The presenter continued in this manner, asking a series of questions related to our background and personal life. At the end of the activity, guess what? I was all the way in the back of the room, the very last person. It meant that out of everyone there, I was the person with the most disadvantages in society. Well, that wasn’t news to me. I had experienced a lot of hurdles in my life, so I didn’t need a workshop activity to tell me just how disadvantaged I was.

But I did understand the purpose of the activity. It was meant to show the varying degrees of differences we had in the room. We were all teachers, all relatively intelligent, all making somewhat of a decent living, and yet there was a wide spectrum of life experiences between all of us.
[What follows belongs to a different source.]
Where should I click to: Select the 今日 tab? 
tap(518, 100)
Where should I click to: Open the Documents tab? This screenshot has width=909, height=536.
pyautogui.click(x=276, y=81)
The students we see daily in our classrooms would be no different. Some of us teachers taught at schools that were better off and were predominantly white—the presumably “preppy” schools. Some of us taught at schools with a high poverty rate and high number of ethnic minorities—the so called “ghetto” schools. At the time of this workshop, I taught English at the “ghetto” school, but would later be transferred to a more “preppy” school.

In my experiences at both kinds of schools, it’s true that no matter where you teach and no matter what the demographics suggest, differences exist. They will always exist. This is true, not just in schools, but in all aspects of life.

Regardless of...
-       your life experiences
-       the race, gender, or other innate qualities you were born with
-       your job
-       the neighborhood you live in
-       the kind of car you drive
-       etc....
...the truth is everybody deserves a chance to fulfill their dreams and goals. We all need to look pass differences and allow each other the chance to find happiness in his or her own life. Sometimes, we need to give each other a helping hand once in awhile too. Where would I be if I were never afforded some great opportunities and never had the help of some great people along the way?